[Passage provided — start]

General characteristics
- Class & type: Leonard C. Banfield-class patrol vessel
- Type: Damen Stan 4207 patrol vessel
- Displacement: 200 tons
- Length: 42.8 m (140 ft 5 in)
- Beam: 7.1 m (23 ft 4 in)
- Draught: 2.52 meters
- Ramps: stern launching ramp for rigid-hulled inflatable boat
- Installed power: 5600hp
- Propulsion: 2x Caterpillar 3516B DITA diesels
- Speed: 26 knots (48 km/h; 30 mph)
- Range: 1800 nautical miles at 12 knots
- Endurance: 4 days
- Boats & landing craft carried: rigid hulled inflatable deployed via a stern launching ramp
- Complement: 14
- Sensors & processing systems: 2x JRC radars
- Armament: fire fighting water cannon; 2x 12.7mm(.50-cal.) machine guns; 2x 7.62mm(.30-cal.) machine guns;

= BCGS Leonard C Banfield =

BCGS Leonard C Banfield (P 02) is patrol vessel of the Barbados Coast Guard.

[Passage provided — finish]
[Data segment — start]

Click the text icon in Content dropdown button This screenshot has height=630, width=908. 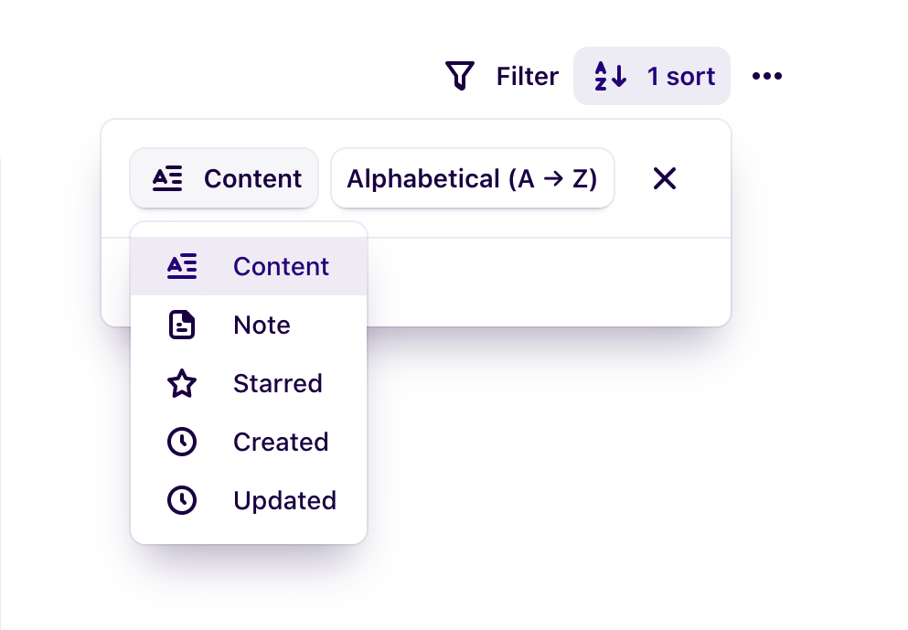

[Data segment — finish]

→ Questions:
1/ Answer these questions from the Leonard C Banfield passage:
(a) What engines propel the vessel?
(b) How many crew make up its complement?
(c) Which coast guard does it serve?
2/ Summarize the Leonard C Banfield passage in two sentences.
3/ Carry on the Leonard C Banfield passage from its last sentence.
The data has nothing to do with the Leonard C Banfield passage.

→ Answers per task:
1/
(a) Two Caterpillar 3516B DITA diesels
(b) 14
(c) The Barbados Coast Guard

2/ BCGS Leonard C Banfield (P 02) is a patrol vessel of the Barbados Coast Guard, a Leonard C. Banfield-class Damen Stan 4207 design that displaces 200 tons and is 42.8 m long. It reaches 26 knots on two Caterpillar 3516B DITA diesels, carries a complement of 14, launches a rigid-hulled inflatable from a stern ramp, and is armed with a fire fighting water cannon and machine guns.

3/
She was commissioned on 14 September 2007. She is built to the design of the Damen Group's Stan 4207 patrol vessel, a class of 42 m 240 ton vessels. She was formerly known as HMBS Leonard C Banfield (Her Majesty's Barbadian Ship) but after Barbados became republic she was renamed BCGS Leonard C Banfield (Barbados Coast Guard Ship).

According to Aviation Week the vessel and her sister ships primary armament was a non-lethal water cannon, but she was also armed with machine guns. They reported she was capable of 26 kn and had an at sea endurance of 4 days. She is built to withstand sea state 8 conditions. She was built in the Netherlands at Damen′s Gorinchem Shipyards.

She and her sister ships are equipped with a stern launching ramp, like some other cutters built to Damen designs. The stern launching ramp allows a water-jet–powered pursuit boat to be launched and retrieved without bringing the cutter to a halt.

Aviation Week reports that the local Barbadian Press reported the vessels cost $6 million each.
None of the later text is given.